• [Material shown]
┌──

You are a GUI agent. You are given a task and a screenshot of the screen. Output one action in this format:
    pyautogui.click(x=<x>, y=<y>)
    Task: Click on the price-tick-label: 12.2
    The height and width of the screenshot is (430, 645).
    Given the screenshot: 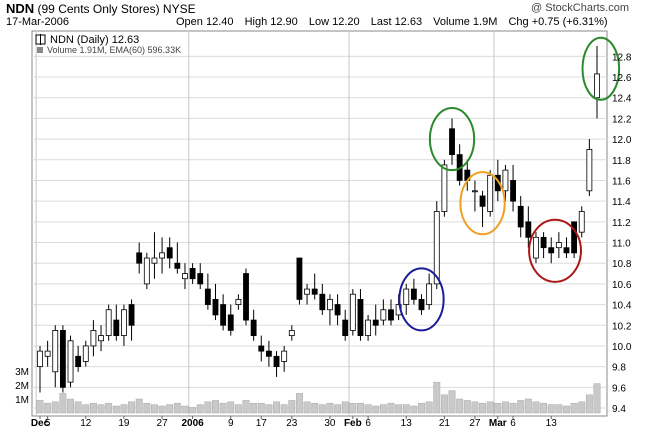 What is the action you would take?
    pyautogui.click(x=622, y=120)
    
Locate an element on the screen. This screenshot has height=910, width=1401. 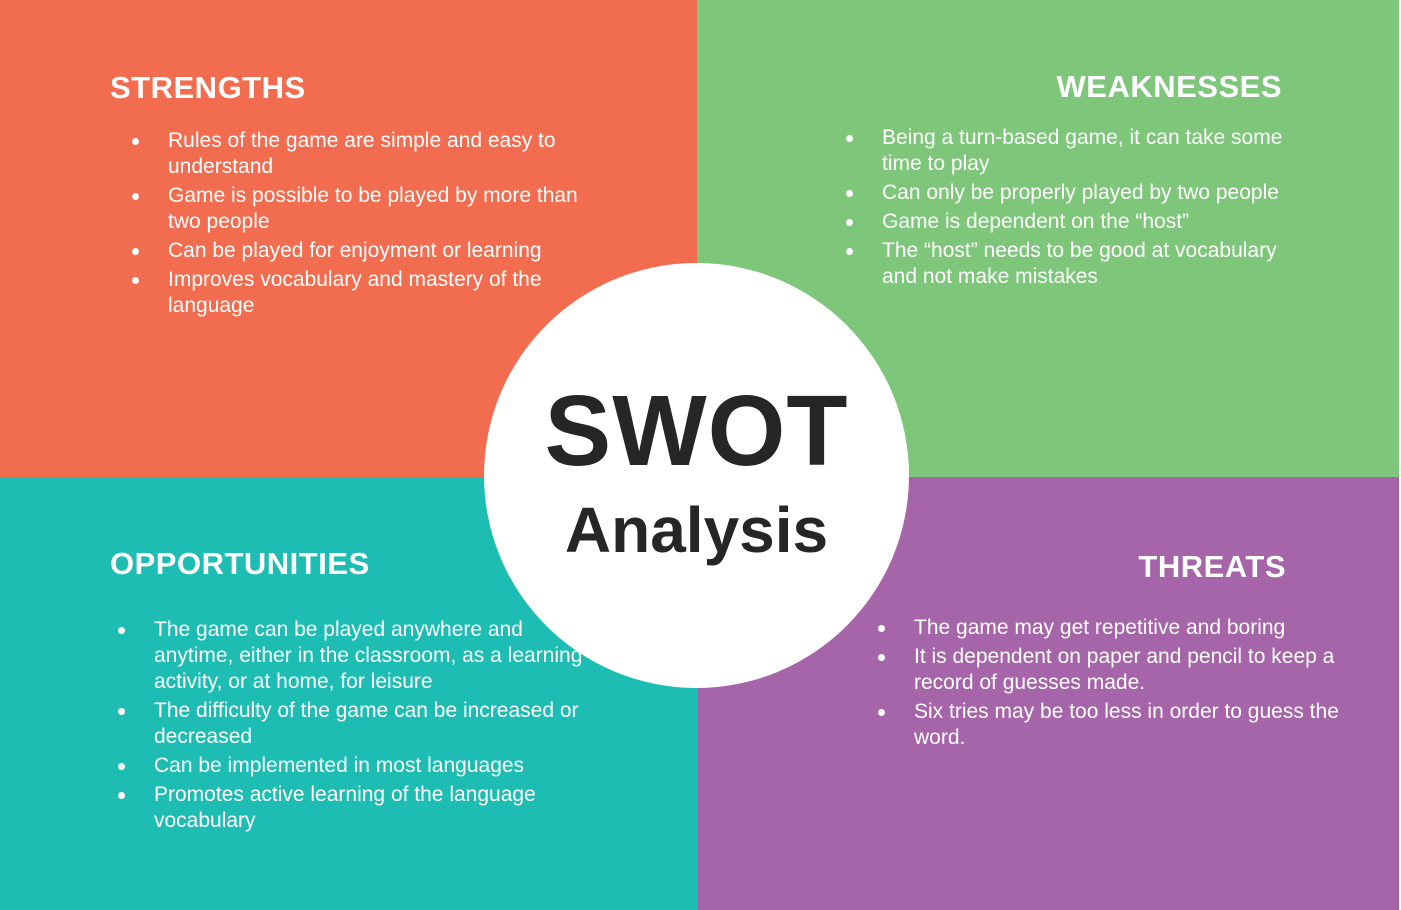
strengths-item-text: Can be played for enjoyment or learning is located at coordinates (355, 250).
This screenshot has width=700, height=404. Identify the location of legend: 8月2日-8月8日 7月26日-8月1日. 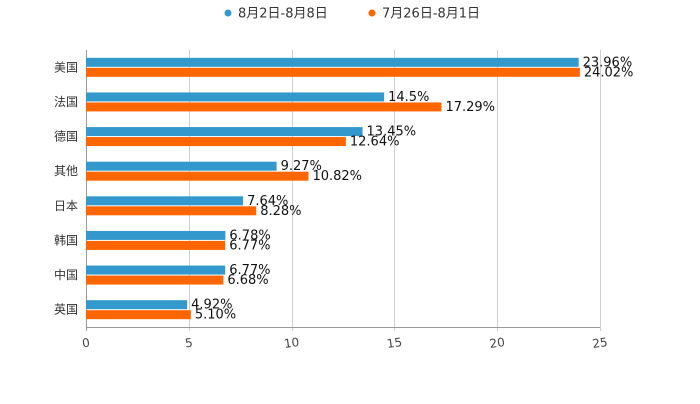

└──
┌──

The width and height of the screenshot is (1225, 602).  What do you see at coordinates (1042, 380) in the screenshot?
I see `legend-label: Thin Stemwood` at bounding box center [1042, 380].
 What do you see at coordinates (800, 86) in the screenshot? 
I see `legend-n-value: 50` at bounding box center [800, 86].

└──
┌──

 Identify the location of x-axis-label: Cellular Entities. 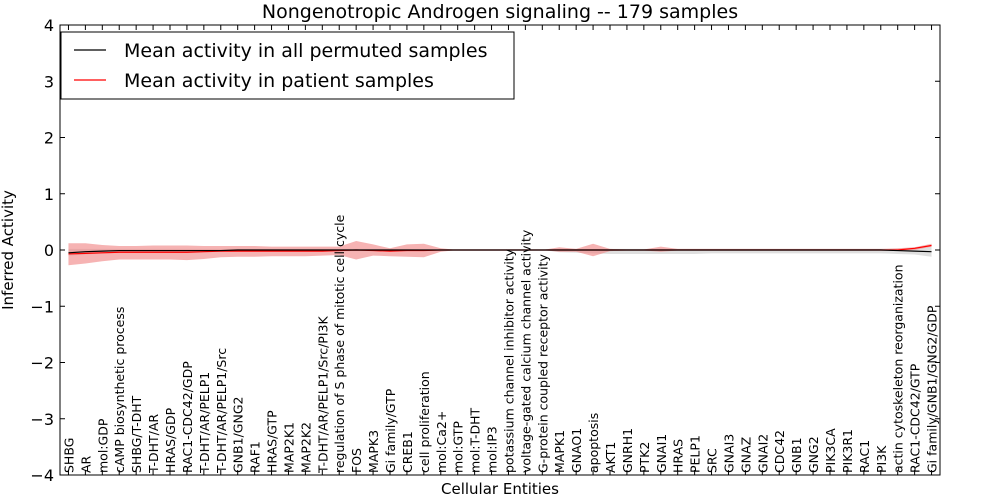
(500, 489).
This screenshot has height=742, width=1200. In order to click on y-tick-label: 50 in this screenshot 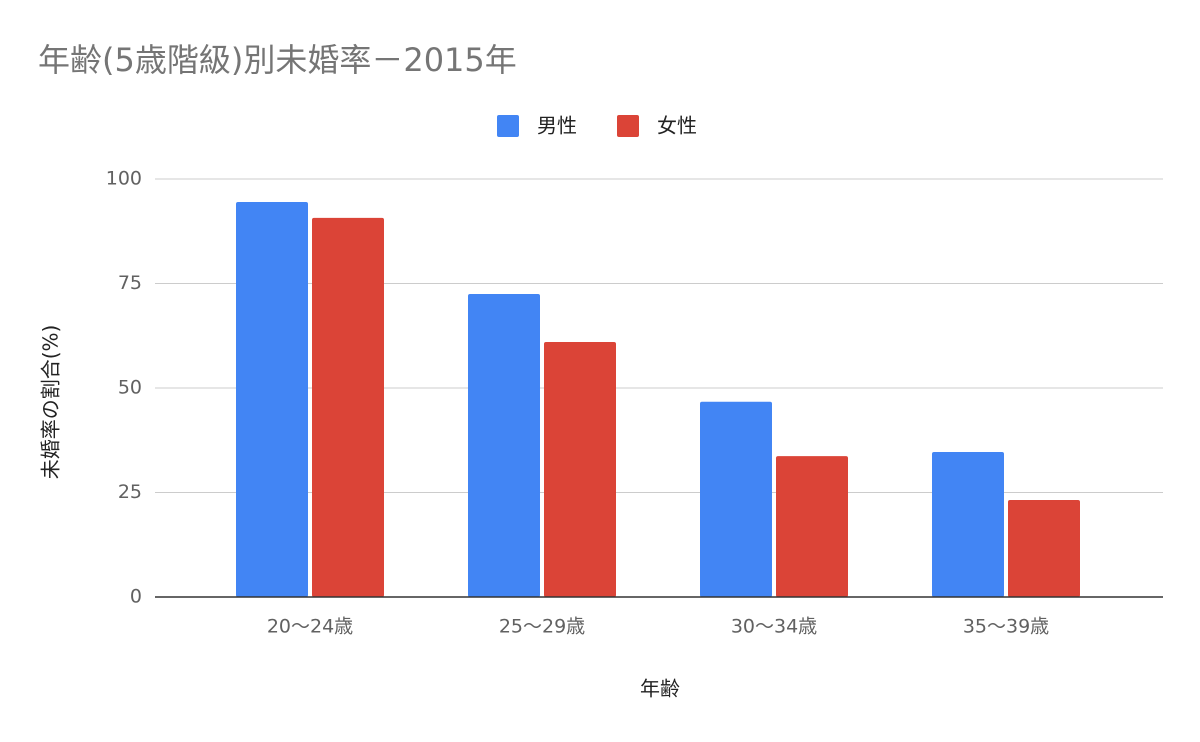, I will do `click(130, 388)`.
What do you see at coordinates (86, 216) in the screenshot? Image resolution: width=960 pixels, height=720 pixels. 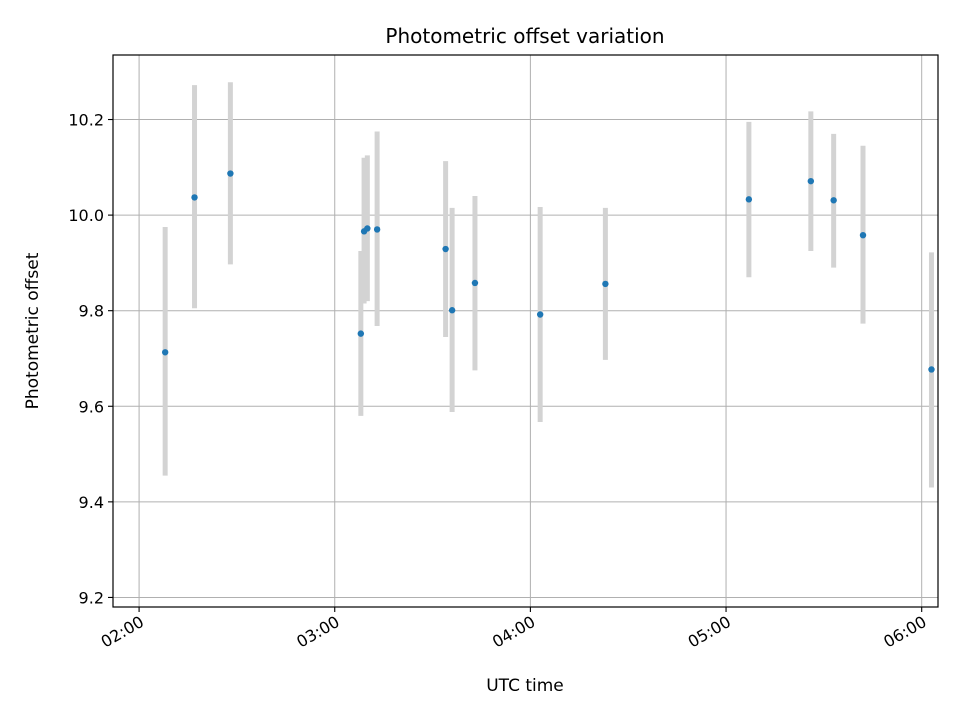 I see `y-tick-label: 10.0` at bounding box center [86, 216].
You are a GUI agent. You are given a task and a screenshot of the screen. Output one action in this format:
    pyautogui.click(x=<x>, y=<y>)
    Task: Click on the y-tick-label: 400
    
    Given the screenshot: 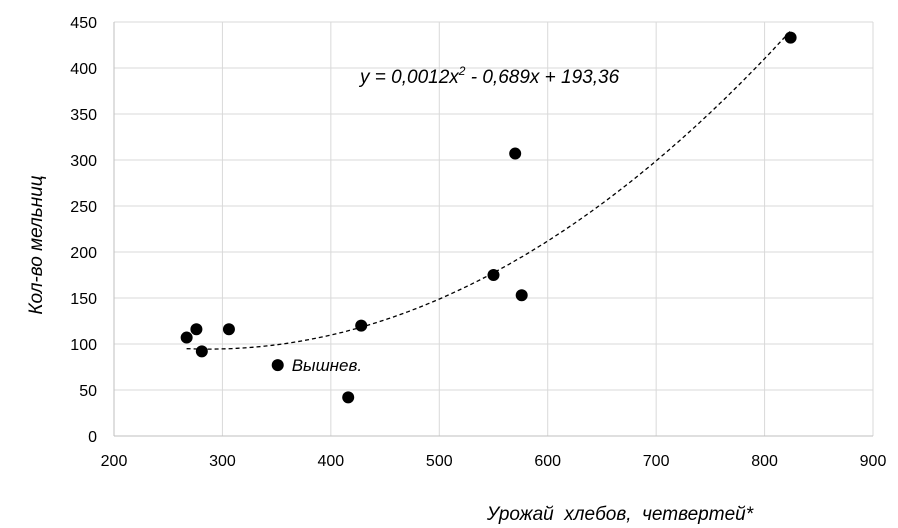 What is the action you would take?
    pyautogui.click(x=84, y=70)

└──

• [Your assignment]
Please reproduce the data above unchanged, from the line with "The width and" up to and including the line with "center [800, 86].".

• [Task response]
The width and height of the screenshot is (1225, 602).  What do you see at coordinates (1042, 380) in the screenshot?
I see `legend-label: Thin Stemwood` at bounding box center [1042, 380].
 What do you see at coordinates (800, 86) in the screenshot? 
I see `legend-n-value: 50` at bounding box center [800, 86].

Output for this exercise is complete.